Homocysteine up-regulates ETB receptors via suppression of autophagy in vascular smooth muscle cells.

The change of autophagy is implicated in cardiovascular diseases (CVDs). Homocysteine (Hcy) up-regulates endothelin type B (ETB) receptors in vascular smooth muscle cells (VSMCs). However, it is unclear whether autophagy is involved in Hcy-induced-up-regulation of ETB receptors in VSMCs. The present study was designed to examine the hypothesis that Hcy up-regulates ETB receptors by inhibiting autophagy in VSMCs. Hcy treated the rat superior mesenteric artery (SMA) without endothelium in the presence and absence of AICAR, rapamycin or MHY1485 for 24 h.
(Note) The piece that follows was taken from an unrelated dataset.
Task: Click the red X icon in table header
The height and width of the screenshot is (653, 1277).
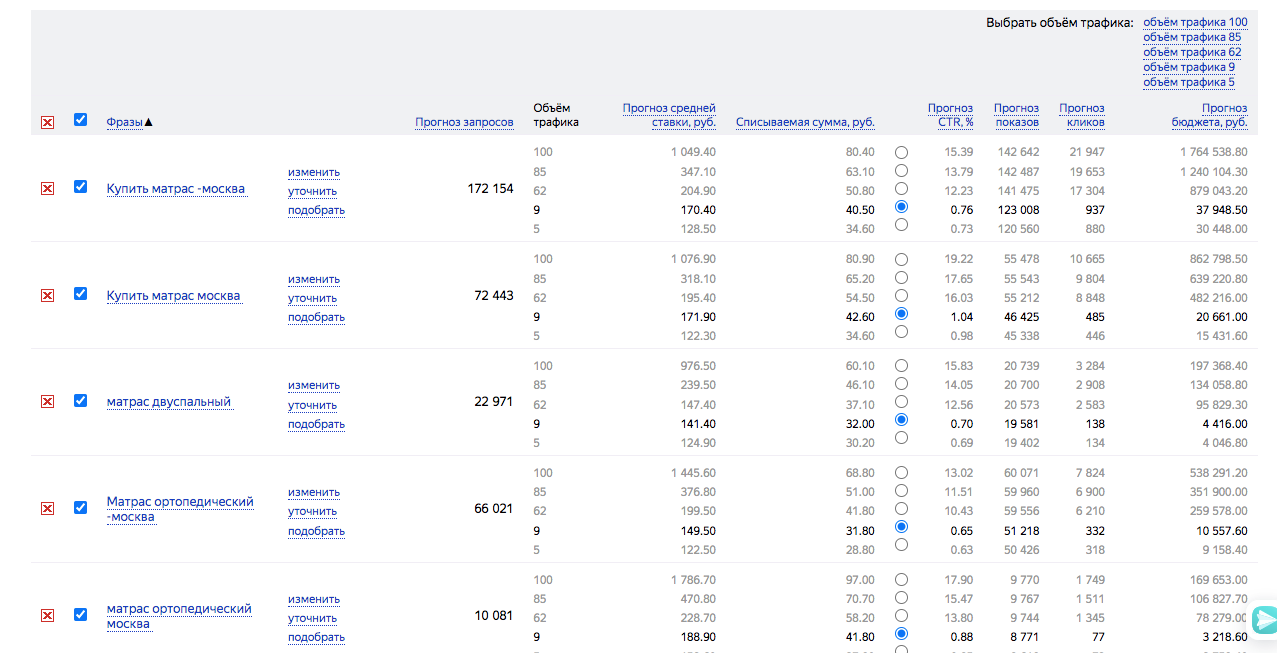Action: pyautogui.click(x=47, y=122)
The contractile responses to sarafotoxin 6c (S6c) (an ETB receptor agonist) were studied using a sensitive myograph. Levels of protein expression were determined using Western blot analysis. Punctate staining of LC3B was exanimated by immunofluorescence using confocal microscopy. The results showed that Hcy inhibited AMPK, and activated mTOR, followed by impairing autophagy, and increased the levels of ETB receptor protein expression and the ETB receptor-mediated contractile responses to S6c in SMA without endothelium. However, these effects were reversed by AICAR or rapamycin. Additionally, MHY1485 up-regulated the AICAR-inhibited ETB receptor-mediated contractile response and the levels of ETB receptor protein expression in presence of Hcy. In conclusion, this suggested that Hcy up-regulated ETB receptors by inhibiting autophagy in VSMCs via AMPK/mTOR signaling pathway.